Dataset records
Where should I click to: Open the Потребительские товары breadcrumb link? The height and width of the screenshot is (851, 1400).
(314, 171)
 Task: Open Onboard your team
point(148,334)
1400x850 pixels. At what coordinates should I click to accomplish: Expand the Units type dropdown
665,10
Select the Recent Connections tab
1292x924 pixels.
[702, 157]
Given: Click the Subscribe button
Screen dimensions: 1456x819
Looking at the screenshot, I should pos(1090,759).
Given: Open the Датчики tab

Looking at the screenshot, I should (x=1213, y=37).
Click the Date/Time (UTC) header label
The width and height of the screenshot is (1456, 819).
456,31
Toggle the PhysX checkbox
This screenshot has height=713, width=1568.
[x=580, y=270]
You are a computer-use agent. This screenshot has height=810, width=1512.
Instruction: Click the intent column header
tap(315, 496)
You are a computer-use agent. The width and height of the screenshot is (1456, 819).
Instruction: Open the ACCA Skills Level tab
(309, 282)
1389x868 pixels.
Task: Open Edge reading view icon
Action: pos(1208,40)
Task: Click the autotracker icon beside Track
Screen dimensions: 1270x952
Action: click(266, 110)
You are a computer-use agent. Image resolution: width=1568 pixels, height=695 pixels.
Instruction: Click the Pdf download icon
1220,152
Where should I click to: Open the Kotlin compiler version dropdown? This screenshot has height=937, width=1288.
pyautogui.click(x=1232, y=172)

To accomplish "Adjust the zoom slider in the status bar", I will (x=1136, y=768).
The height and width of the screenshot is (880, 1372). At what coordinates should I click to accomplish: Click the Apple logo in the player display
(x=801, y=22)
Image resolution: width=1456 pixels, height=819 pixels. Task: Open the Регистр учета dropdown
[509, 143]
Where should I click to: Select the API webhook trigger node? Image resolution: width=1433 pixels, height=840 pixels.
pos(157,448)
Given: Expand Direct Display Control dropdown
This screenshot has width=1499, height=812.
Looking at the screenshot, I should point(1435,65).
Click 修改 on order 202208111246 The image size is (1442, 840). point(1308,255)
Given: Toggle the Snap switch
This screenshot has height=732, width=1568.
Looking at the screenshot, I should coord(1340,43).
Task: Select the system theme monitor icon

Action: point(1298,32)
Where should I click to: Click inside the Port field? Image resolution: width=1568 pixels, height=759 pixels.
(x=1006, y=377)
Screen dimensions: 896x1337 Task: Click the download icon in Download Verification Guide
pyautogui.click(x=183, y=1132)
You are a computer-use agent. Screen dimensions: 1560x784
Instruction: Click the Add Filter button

• _Directions for this task_
Every entry must be set down again exactly as it reads.

• _Answer for this exercise_
Where should I click to: Open the Потребительские товары breadcrumb link? The height and width of the screenshot is (851, 1400).
(314, 171)
 Task: Open Onboard your team
point(148,334)
1400x850 pixels. At what coordinates should I click to accomplish: Expand the Units type dropdown
665,10
Select the Recent Connections tab
1292x924 pixels.
[702, 157]
Given: Click the Subscribe button
Screen dimensions: 1456x819
Looking at the screenshot, I should pos(1090,759).
Given: Open the Датчики tab

Looking at the screenshot, I should (x=1213, y=37).
Click the Date/Time (UTC) header label
The width and height of the screenshot is (1456, 819).
456,31
Toggle the PhysX checkbox
This screenshot has height=713, width=1568.
[x=580, y=270]
You are a computer-use agent. This screenshot has height=810, width=1512.
Instruction: Click the intent column header
tap(315, 496)
You are a computer-use agent. The width and height of the screenshot is (1456, 819).
Instruction: Open the ACCA Skills Level tab
(309, 282)
1389x868 pixels.
Task: Open Edge reading view icon
Action: pos(1208,40)
Task: Click the autotracker icon beside Track
Screen dimensions: 1270x952
Action: click(266, 110)
You are a computer-use agent. Image resolution: width=1568 pixels, height=695 pixels.
Instruction: Click the Pdf download icon
1220,152
Where should I click to: Open the Kotlin compiler version dropdown? This screenshot has height=937, width=1288.
pyautogui.click(x=1232, y=172)

To accomplish "Adjust the zoom slider in the status bar", I will (x=1136, y=768).
The height and width of the screenshot is (880, 1372). At what coordinates should I click to accomplish: Click the Apple logo in the player display
(x=801, y=22)
Image resolution: width=1456 pixels, height=819 pixels. Task: Open the Регистр учета dropdown
[509, 143]
Where should I click to: Select the API webhook trigger node? Image resolution: width=1433 pixels, height=840 pixels.
pos(157,448)
Given: Expand Direct Display Control dropdown
This screenshot has width=1499, height=812.
Looking at the screenshot, I should point(1435,65).
Click 修改 on order 202208111246 The image size is (1442, 840). point(1308,255)
Given: Toggle the Snap switch
This screenshot has height=732, width=1568.
Looking at the screenshot, I should coord(1340,43).
Task: Select the system theme monitor icon

Action: point(1298,32)
Where should I click to: Click inside the Port field? Image resolution: width=1568 pixels, height=759 pixels.
(x=1006, y=377)
Screen dimensions: 896x1337 Task: Click the download icon in Download Verification Guide
pyautogui.click(x=183, y=1132)
You are a computer-use agent. Screen dimensions: 1560x784
Instruction: Click the Add Filter button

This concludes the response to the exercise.